Work required:
Exactly transcribe the span of lines from the one containing "Expand the Help menu" through the final line of the entries, inclusive, and nothing outside it. Exclude the pictures.

[Records drawn from a dataset]
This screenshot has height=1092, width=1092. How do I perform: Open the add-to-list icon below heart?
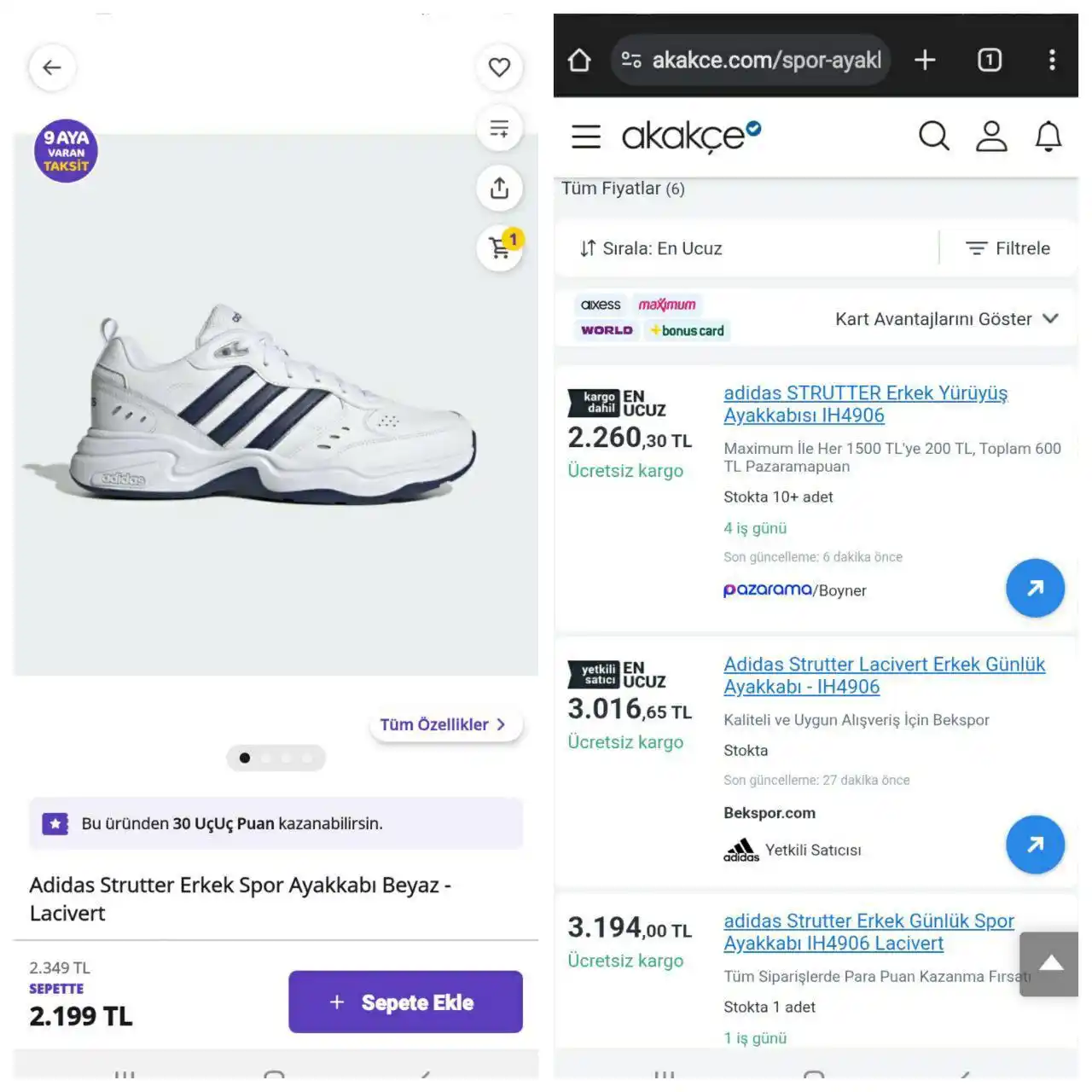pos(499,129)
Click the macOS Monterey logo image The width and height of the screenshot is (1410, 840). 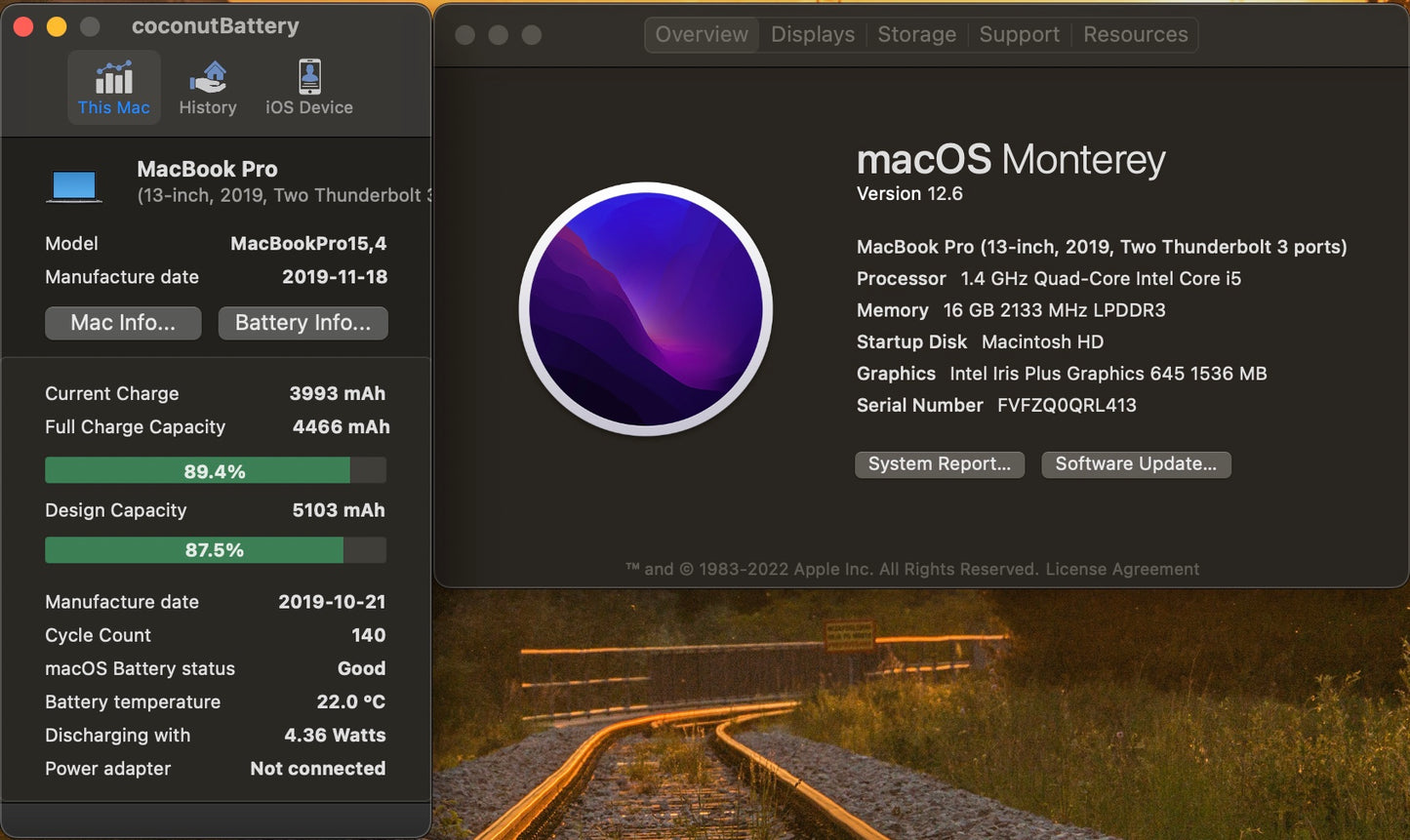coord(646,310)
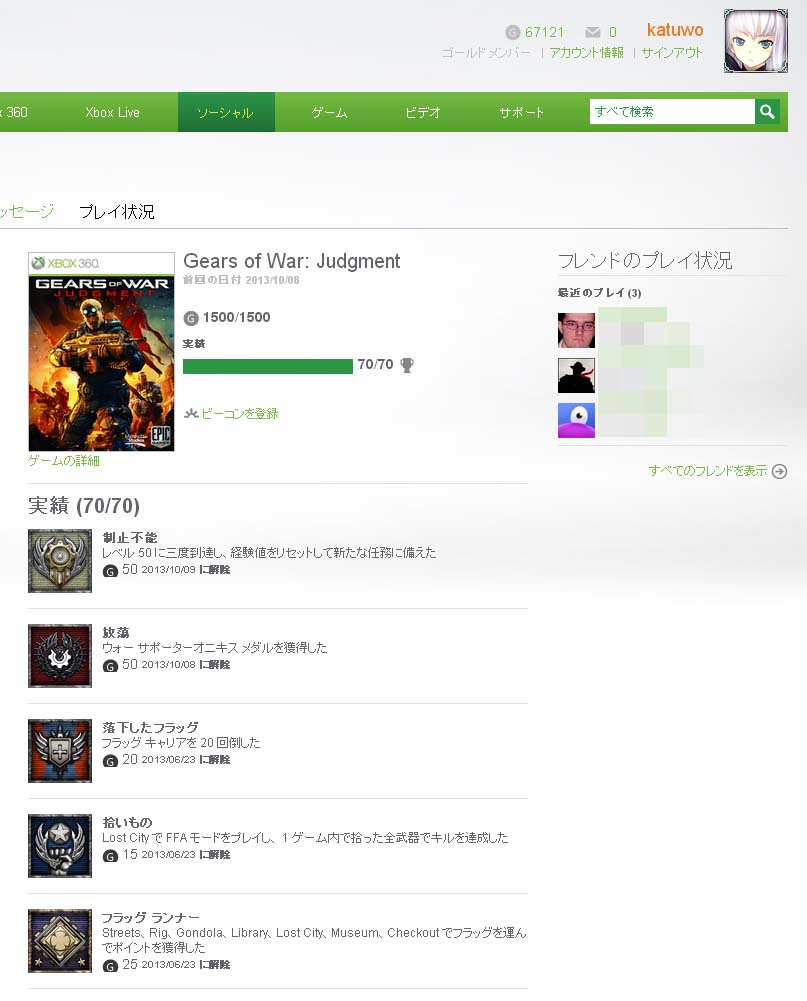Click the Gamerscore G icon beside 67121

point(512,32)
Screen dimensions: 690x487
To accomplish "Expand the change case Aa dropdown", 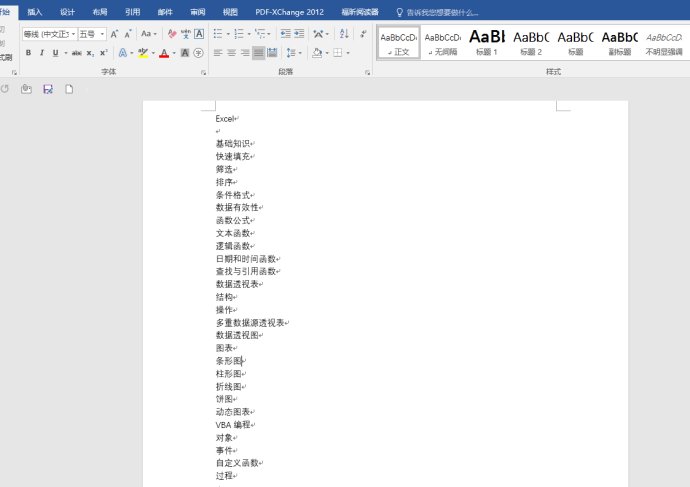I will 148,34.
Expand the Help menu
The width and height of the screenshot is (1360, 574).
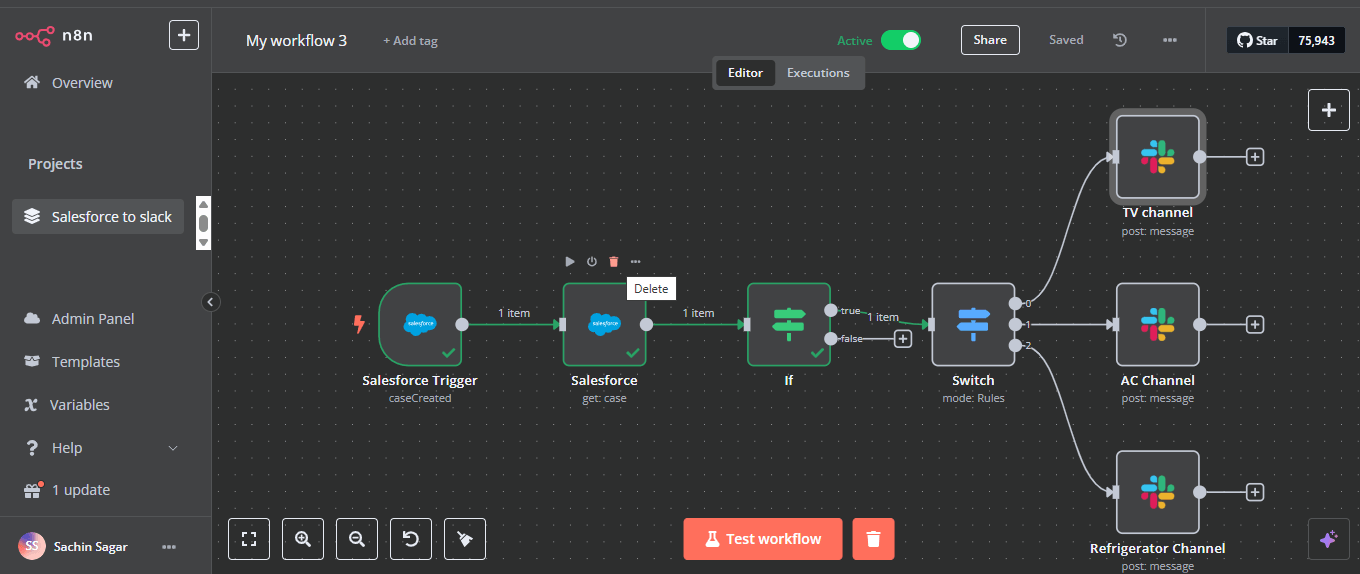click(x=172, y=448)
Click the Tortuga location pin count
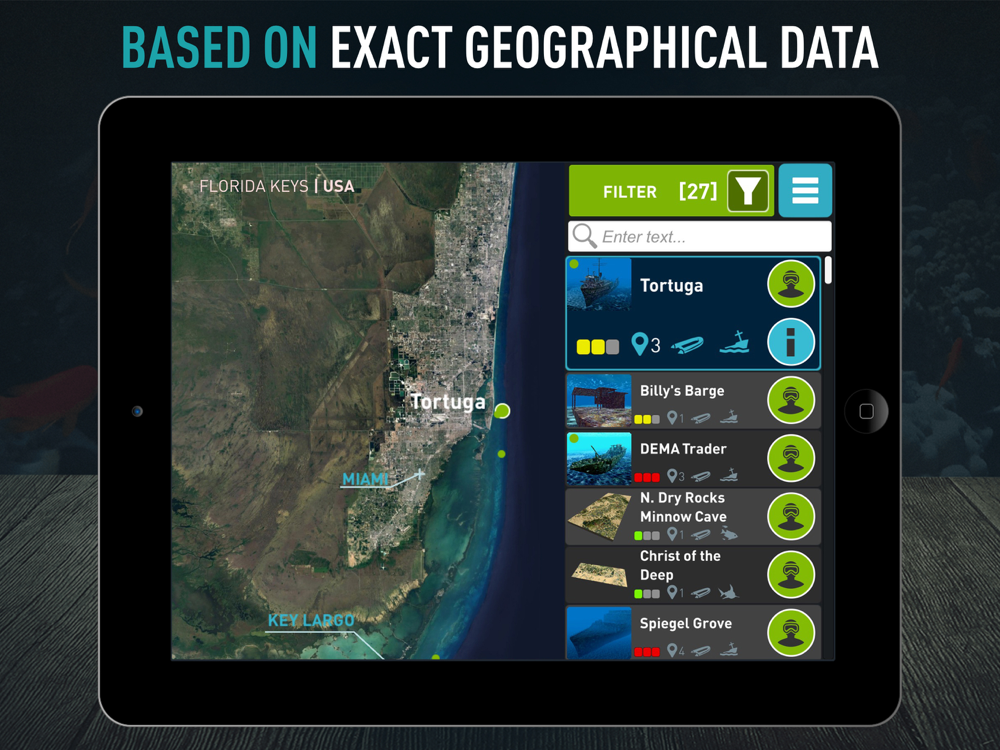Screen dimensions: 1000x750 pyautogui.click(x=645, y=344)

Completed exercise:
Expand the Help menu
The width and height of the screenshot is (1360, 574).
click(x=172, y=448)
Click the Tortuga location pin count
Screen dimensions: 1000x750 pyautogui.click(x=645, y=344)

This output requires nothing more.